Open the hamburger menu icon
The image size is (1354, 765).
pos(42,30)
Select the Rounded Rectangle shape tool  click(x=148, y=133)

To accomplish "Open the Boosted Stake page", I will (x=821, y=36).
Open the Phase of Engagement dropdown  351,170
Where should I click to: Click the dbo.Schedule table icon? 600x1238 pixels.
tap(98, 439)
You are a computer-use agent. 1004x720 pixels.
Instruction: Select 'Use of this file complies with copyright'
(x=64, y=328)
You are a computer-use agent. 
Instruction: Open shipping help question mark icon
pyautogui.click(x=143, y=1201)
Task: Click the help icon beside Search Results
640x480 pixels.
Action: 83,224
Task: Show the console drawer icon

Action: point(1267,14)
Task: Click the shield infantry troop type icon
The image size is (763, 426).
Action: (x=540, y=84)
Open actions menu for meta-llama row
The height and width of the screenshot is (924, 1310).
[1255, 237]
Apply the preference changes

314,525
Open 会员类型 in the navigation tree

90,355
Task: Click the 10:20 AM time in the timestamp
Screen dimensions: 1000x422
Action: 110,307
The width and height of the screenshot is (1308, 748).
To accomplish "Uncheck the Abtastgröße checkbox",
════════
Exercise brief — Everything from the line with "Where should I" to the end of the listing above needs to be duplicated exactly, both end lines included, with nothing more.

Answer for the task —
Where should I click to: Click the dbo.Schedule table icon? 600x1238 pixels.
tap(98, 439)
You are a computer-use agent. 1004x720 pixels.
Instruction: Select 'Use of this file complies with copyright'
(x=64, y=328)
You are a computer-use agent. 
Instruction: Open shipping help question mark icon
pyautogui.click(x=143, y=1201)
Task: Click the help icon beside Search Results
640x480 pixels.
Action: 83,224
Task: Show the console drawer icon

Action: point(1267,14)
Task: Click the shield infantry troop type icon
The image size is (763, 426).
Action: (x=540, y=84)
Open actions menu for meta-llama row
The height and width of the screenshot is (924, 1310).
[1255, 237]
Apply the preference changes

314,525
Open 会员类型 in the navigation tree

90,355
Task: Click the 10:20 AM time in the timestamp
Screen dimensions: 1000x422
Action: 110,307
The width and height of the screenshot is (1308, 748).
To accomplish "Uncheck the Abtastgröße checkbox",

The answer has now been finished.